In [None]:
import numpy as np

# Define the MDP parameters
num_states = 3
num_actions = 2
gamma = 0.9  # discount factor

# Define the transition probabilities and rewards
# Transitions are represented as a 3D array: P[state, action, next_state]
P = np.array([[[0.7, 0.3, 0.0], [0.0, 0.8, 0.2]],  # state 0
              [[0.0, 1.0, 0.0], [0.1, 0.0, 0.9]],  # state 1
              [[0.4, 0.6, 0.0], [0.0, 0.0, 1.0]]])  # state 2

# Rewards are represented as a 2D array: R[state, action]
R = np.array([[1.0, -1.0],  # state 0
              [2.0, 0.0],    # state 1
              [0.0, 1.0]])   # state 2

# Initialize the value function and policy
V = np.zeros(num_states)
policy = np.zeros(num_states, dtype=int)

# Policy Improvement
def policy_improvement(V, policy):
    policy_stable = True
    for s in range(num_states):
        old_action = policy[s]
        action_values = np.zeros(num_actions)
        for a in range(num_actions):
            action_values[a] = np.sum(P[s, a, :] * (R[:, a] + gamma * V[:]))
        policy[s] = np.argmax(action_values)
        if old_action != policy[s]:
            policy_stable = False
    return policy_stable

# Value Iteration
def value_iteration():
    epsilon = 1e-6
    while True:
        delta = 0
        for s in range(num_states):
            v = V[s]
            action_values = np.zeros(num_actions)
            for a in range(num_actions):
                action_values[a] = np.sum(P[s, a, :] * (R[:, a] + gamma * V[:]))
            V[s] = np.max(action_values)
            delta = max(delta, np.abs(v - V[s]))
        if delta < epsilon:
            break

# Run Value Iteration
value_iteration()

# Run Policy Improvement
policy_stable = policy_improvement(V, policy)

# Display the results
print("Optimal Value Function:")
print(V)
print("\nOptimal Policy:")
print(policy)

if policy_stable:
    print("\nPolicy is stable.")
else:
    print("\nPolicy is not stable.")


Optimal Value Function:
[18.10809938 19.99999128 18.91891107]

Optimal Policy:
[0 0 0]

Policy is stable.


This code implements the Value Iteration algorithm for solving Markov Decision Processes (MDPs) and performs policy improvement to find the optimal policy.

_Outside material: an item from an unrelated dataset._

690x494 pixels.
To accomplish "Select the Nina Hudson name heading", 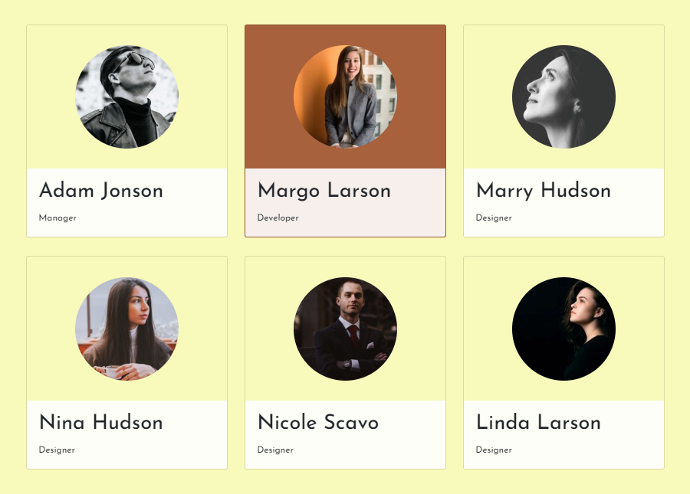I will point(101,422).
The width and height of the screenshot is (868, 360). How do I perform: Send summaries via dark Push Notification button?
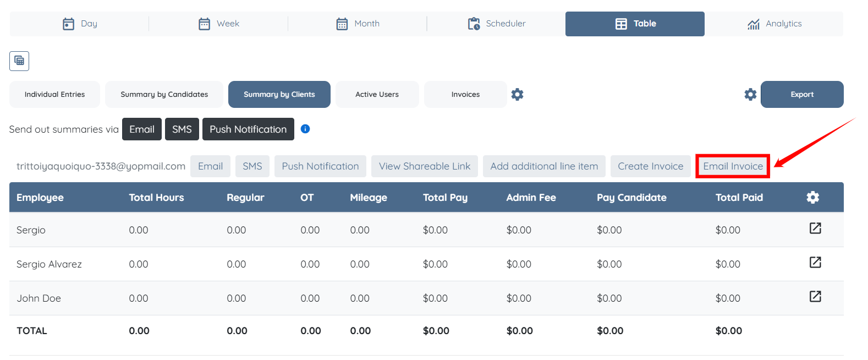pos(248,129)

Let's break it down:

1. **MDP Parameters**:
   - The code defines the parameters of the MDP: the number of states (\( S \)), the number of actions (\( A \)), and the discount factor (\( \gamma \)).

2. **Transition Probabilities and Rewards**:
   - The transition probabilities (\( P \)) and rewards (\( R \)) matrices are defined.
   - Transitions are represented as a 3D array where \( P[state, action, next\_state] \) gives the probability of transitioning from a state to the next state given an action.
   - Rewards are represented as a 2D array where \( R[state, action] \) gives the immediate reward for taking an action in a particular state.

3. **Policy Initialization**:
   - The value function (\( V \)) and policy (\( \pi \)) are initialized with zeros.

4. **Policy Improvement Function**:
   - The policy_improvement() function updates the policy based on the current value function.
   - It iterates through each state and selects the action that maximizes the expected cumulative reward.
   - If the policy remains unchanged after an iteration, it indicates policy stability.

5. **Value Iteration Function**:
   - The value_iteration() function performs the value iteration algorithm to compute the optimal value function.
   - It iteratively updates the value function until convergence by applying the Bellman optimality equation.

6. **Run Value Iteration**:
   - The value_iteration() function is called to compute the optimal value function.

7. **Run Policy Improvement**:
   - The policy_improvement() function is called to update the policy based on the computed value function.

8. **Display Results**:
   - The optimal value function (\( V \)) and policy (\( \pi \)) are printed.
   - It also checks if the policy is stable or not.

This code provides a complete implementation of the Value Iteration algorithm for finding the optimal policy in an MDP and demonstrates its usage with a simple example.